Federal law already makes it legal for bounty hunters to capture those ordered deported, but Session's amendment would encourage the practice by establishing 10 centers around the country where bounty hunters could turn in deportees to immigration authorities.
"We need to make sure that those ordered deported are deported,'' Sessions told the House, which passed the amendment without a roll-call vote. "We need to use the tools we have to enforce the laws of the United States.''
Rep. Sheila Jackson Lee of Texas compares the amendment Fugitive Slave Law of 1850.
"The truly frightening aspect of this is it smacks of the Fugitive Slave Law of 1850,'' said Rep. Sheila Jackson Lee, D-Texas.
"You can be assured that in a discriminatory fashion you'll be rounding up people who look or speak differently,'' she added.
The slave law, part of the Compromise of 1850, said that blacks suspected of being runaway slaves could be arrested anywhere in the country, even in states that had abolished slavery.

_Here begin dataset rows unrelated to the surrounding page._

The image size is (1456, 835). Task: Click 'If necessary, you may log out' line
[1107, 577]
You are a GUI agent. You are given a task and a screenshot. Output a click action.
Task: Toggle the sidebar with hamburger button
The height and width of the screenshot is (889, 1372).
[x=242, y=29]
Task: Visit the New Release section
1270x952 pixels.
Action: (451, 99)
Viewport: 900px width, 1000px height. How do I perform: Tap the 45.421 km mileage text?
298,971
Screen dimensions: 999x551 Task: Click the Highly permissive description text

Ari Berman at The Nation give us a brief history about Rep. Pete Sessions.
Bounty Hunted
The bounty hunter provision also exhibits Pete Sessions' hard-right world-view and proclivity for making questionable comments in unquestionably bad taste. In a debate last year with Rep. Martin Frost, Sessions called September 11 a "home game" and Iraq the "away game." In another debate, when asked to comment on the gap between rich and poor, Sessions replied, "This is the only country in the world where the poor have color televisions." Local residents took special umbrage last April when Sessions named a post office in an African-American section of Dallas after the white wife of a political donor who didn't even live in the area. The crass insensitivity may have been due to the loss of Sessions' communication director, who was convicted for defrauding a fellow Representative last May.
To this day, Sessions still doesn't reside in his new Congressional district. Maybe a bounty hunter should come and move him.